In the entries below, find each line with the word "dialog" and pull it out.

Data supplied section start

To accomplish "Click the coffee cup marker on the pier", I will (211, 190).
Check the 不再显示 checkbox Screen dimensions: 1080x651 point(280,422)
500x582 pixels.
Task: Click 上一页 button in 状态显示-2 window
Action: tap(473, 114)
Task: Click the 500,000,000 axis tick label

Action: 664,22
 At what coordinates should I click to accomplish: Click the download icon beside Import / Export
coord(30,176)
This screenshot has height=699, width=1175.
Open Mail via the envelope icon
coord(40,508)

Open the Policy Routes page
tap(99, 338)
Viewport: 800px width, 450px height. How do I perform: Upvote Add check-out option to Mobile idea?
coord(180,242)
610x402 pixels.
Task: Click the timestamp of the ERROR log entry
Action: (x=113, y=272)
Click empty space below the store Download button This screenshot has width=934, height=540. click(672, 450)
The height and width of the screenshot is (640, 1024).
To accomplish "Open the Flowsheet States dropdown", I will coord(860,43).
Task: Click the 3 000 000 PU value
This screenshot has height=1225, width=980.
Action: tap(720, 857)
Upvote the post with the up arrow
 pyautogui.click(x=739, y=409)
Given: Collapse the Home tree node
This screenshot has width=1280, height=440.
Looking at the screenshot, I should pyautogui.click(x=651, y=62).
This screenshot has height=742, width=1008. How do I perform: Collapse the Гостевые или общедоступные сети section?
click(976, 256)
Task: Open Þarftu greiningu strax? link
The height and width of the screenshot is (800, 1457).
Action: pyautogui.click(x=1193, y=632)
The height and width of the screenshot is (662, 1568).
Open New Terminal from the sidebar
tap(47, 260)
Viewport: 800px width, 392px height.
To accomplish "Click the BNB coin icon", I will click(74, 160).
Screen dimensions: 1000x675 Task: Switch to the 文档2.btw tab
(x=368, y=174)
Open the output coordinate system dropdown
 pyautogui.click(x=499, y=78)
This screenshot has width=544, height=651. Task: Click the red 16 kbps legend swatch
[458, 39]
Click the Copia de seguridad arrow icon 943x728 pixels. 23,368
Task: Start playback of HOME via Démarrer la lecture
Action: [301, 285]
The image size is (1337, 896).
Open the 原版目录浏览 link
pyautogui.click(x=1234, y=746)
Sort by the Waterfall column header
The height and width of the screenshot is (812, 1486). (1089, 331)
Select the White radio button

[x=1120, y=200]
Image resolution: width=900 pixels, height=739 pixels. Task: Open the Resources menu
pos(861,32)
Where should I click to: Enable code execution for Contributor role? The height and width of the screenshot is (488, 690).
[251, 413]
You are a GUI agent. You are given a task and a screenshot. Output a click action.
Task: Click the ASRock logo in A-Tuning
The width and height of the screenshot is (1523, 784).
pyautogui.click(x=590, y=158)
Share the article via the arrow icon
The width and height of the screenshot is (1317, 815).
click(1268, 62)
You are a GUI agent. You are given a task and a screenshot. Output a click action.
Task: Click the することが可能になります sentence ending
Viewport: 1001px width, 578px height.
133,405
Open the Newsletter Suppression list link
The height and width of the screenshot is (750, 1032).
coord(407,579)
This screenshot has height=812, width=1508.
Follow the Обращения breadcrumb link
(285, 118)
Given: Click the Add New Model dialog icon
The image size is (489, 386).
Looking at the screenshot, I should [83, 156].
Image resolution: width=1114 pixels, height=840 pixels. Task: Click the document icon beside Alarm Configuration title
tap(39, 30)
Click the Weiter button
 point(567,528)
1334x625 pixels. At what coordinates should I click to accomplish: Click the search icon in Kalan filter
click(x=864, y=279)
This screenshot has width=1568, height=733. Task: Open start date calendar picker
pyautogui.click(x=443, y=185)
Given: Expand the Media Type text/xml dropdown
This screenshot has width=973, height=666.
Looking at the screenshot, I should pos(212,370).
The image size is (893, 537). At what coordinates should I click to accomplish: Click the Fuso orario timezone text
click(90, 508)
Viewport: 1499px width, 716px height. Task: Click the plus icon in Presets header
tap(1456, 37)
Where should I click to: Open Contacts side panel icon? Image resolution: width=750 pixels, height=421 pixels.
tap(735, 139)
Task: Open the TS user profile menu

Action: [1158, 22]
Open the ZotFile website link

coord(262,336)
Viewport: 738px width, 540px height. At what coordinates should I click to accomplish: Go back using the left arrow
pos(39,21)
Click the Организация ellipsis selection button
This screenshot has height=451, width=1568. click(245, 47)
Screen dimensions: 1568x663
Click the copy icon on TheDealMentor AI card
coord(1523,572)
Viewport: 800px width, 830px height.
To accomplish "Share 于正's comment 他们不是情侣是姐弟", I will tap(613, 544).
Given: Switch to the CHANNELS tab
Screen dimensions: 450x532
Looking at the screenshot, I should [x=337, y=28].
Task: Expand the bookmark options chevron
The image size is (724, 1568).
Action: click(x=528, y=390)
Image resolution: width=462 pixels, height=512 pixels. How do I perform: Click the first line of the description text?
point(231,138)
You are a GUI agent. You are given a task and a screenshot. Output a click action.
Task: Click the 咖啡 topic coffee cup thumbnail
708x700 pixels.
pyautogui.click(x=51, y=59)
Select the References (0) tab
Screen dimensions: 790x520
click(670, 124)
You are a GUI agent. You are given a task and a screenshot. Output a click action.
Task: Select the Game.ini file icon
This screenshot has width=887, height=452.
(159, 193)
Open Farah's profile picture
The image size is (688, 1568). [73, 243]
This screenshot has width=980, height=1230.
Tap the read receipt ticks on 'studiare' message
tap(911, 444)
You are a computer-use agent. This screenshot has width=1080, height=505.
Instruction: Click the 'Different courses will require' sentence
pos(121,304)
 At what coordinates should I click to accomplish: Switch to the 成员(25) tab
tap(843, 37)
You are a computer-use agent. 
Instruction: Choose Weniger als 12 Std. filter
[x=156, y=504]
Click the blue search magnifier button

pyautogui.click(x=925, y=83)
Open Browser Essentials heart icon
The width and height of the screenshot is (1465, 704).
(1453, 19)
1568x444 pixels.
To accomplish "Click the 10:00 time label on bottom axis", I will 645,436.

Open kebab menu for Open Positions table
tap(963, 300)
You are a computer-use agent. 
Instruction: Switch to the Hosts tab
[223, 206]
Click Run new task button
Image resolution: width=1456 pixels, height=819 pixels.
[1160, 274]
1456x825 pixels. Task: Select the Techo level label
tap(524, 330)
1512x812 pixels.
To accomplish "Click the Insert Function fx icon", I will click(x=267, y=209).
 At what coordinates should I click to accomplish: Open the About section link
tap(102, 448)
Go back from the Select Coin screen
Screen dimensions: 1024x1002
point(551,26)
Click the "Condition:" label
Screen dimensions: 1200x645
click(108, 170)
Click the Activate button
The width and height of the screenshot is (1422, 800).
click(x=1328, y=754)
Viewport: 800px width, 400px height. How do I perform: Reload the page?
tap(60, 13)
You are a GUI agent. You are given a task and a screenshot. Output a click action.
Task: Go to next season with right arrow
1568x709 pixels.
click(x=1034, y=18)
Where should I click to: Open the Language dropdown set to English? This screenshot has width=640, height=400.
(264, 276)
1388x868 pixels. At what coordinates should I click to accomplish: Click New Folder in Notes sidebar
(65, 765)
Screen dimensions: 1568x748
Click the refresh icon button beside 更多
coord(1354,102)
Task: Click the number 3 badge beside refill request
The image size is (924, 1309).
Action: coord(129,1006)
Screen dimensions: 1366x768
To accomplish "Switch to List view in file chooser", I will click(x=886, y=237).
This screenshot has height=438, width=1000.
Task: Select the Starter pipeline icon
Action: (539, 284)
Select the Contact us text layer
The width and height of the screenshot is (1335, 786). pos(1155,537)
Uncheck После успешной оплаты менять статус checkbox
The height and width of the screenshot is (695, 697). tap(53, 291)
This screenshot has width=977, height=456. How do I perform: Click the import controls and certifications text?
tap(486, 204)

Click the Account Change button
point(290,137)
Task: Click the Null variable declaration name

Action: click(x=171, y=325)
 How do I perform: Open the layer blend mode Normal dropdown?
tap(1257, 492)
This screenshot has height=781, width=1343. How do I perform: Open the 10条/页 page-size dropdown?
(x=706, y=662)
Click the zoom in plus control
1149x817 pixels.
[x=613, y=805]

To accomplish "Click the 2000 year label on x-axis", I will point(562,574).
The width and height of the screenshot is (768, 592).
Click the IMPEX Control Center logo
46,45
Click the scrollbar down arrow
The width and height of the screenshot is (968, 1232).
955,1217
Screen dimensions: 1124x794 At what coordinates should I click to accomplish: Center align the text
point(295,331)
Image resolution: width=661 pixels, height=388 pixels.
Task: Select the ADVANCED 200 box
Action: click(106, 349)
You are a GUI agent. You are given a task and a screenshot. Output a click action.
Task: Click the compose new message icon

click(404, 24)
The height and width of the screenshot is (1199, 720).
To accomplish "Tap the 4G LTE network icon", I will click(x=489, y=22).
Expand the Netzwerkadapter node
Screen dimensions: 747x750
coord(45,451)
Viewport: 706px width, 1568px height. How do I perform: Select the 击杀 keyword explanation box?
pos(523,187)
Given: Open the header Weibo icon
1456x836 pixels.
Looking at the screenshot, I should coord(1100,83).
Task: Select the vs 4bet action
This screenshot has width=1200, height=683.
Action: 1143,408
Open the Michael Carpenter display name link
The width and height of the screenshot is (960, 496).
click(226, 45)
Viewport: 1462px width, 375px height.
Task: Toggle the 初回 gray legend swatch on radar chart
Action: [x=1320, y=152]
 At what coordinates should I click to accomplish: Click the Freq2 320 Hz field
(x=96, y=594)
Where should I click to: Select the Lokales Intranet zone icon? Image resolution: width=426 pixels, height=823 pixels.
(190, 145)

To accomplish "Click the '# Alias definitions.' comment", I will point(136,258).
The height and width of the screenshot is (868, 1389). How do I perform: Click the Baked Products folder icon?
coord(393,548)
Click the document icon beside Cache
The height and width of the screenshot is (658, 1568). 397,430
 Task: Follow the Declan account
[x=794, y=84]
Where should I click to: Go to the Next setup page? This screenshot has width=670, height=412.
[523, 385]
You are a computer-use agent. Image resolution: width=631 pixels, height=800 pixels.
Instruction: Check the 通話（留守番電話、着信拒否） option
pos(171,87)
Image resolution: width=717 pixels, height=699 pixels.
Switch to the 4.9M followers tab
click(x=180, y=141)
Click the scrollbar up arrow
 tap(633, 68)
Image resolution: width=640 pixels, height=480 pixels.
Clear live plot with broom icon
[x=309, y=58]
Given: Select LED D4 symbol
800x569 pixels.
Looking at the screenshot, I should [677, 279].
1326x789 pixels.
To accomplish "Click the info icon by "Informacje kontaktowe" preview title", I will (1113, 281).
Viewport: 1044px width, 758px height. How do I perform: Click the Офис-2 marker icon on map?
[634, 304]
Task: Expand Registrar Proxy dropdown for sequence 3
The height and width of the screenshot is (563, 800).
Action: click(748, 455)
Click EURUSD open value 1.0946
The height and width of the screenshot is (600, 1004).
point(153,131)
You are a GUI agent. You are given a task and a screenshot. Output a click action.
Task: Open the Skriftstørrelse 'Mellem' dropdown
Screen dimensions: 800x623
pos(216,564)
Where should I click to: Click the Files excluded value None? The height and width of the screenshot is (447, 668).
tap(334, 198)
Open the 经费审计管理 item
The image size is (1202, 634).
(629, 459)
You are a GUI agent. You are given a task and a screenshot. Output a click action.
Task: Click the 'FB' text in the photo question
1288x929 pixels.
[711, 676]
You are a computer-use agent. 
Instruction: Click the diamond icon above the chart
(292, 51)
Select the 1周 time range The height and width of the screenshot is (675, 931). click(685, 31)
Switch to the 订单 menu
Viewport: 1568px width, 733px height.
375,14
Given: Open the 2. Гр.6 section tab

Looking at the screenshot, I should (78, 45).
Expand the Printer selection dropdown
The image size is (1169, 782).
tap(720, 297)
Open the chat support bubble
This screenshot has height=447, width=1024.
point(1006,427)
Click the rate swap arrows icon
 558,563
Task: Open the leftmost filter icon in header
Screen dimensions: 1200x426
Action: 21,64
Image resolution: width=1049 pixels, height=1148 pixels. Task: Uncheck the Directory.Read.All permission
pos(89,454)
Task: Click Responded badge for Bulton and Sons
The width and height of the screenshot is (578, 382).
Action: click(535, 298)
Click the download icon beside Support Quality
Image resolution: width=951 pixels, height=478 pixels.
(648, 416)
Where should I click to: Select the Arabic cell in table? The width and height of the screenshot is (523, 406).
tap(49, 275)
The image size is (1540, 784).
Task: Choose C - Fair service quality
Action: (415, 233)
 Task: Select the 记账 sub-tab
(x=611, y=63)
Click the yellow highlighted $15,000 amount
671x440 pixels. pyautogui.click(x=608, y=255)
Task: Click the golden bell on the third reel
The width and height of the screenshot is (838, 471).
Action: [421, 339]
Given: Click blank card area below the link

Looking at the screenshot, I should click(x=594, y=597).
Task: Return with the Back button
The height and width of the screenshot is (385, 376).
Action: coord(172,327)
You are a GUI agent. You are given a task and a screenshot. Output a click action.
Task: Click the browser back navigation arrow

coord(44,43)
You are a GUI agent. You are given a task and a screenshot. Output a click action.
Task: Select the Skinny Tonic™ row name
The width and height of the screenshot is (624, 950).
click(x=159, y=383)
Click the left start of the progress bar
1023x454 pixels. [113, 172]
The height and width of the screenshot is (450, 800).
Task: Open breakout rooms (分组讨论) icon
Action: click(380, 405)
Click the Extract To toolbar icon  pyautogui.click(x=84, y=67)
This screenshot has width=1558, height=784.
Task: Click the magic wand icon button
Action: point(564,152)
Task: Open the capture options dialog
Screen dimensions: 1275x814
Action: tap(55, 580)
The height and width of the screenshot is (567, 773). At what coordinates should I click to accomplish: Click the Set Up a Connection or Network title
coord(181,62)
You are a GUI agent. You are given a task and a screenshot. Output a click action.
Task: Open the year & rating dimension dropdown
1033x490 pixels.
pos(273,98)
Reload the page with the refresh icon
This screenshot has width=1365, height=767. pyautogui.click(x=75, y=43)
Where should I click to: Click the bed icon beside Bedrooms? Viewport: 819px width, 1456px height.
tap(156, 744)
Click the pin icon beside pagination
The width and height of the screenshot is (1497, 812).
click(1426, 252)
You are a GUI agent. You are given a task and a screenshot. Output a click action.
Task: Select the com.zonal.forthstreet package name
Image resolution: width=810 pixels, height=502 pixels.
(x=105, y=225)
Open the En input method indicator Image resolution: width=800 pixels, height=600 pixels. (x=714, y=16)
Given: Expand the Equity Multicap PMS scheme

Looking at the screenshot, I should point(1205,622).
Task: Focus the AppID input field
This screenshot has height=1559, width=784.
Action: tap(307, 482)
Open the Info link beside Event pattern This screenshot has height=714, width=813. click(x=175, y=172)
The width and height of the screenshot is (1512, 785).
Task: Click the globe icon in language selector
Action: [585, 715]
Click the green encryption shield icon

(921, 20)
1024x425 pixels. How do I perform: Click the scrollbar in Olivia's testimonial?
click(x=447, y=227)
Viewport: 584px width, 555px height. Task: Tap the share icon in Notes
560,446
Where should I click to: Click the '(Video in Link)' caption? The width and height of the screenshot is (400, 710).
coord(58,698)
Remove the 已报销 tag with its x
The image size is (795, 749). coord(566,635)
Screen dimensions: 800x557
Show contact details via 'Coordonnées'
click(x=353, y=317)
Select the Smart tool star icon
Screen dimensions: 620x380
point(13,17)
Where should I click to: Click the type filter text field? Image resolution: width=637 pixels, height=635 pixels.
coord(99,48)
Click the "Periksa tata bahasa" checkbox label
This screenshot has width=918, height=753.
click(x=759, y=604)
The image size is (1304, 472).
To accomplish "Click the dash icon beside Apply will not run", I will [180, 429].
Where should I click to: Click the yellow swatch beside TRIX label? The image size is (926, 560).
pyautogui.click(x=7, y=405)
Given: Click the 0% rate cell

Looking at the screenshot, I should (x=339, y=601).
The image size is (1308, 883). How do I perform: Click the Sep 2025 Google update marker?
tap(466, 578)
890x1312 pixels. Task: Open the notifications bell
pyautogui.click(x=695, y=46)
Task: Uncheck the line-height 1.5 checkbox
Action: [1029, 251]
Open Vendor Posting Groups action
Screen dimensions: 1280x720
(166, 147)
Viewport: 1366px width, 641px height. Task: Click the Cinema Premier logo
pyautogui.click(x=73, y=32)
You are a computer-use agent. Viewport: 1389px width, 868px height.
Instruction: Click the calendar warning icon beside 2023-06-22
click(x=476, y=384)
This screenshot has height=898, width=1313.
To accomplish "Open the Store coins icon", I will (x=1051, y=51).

Data supplied section end

** Reply **
Given: Click the Add New Model dialog icon
Task: Open the capture options dialog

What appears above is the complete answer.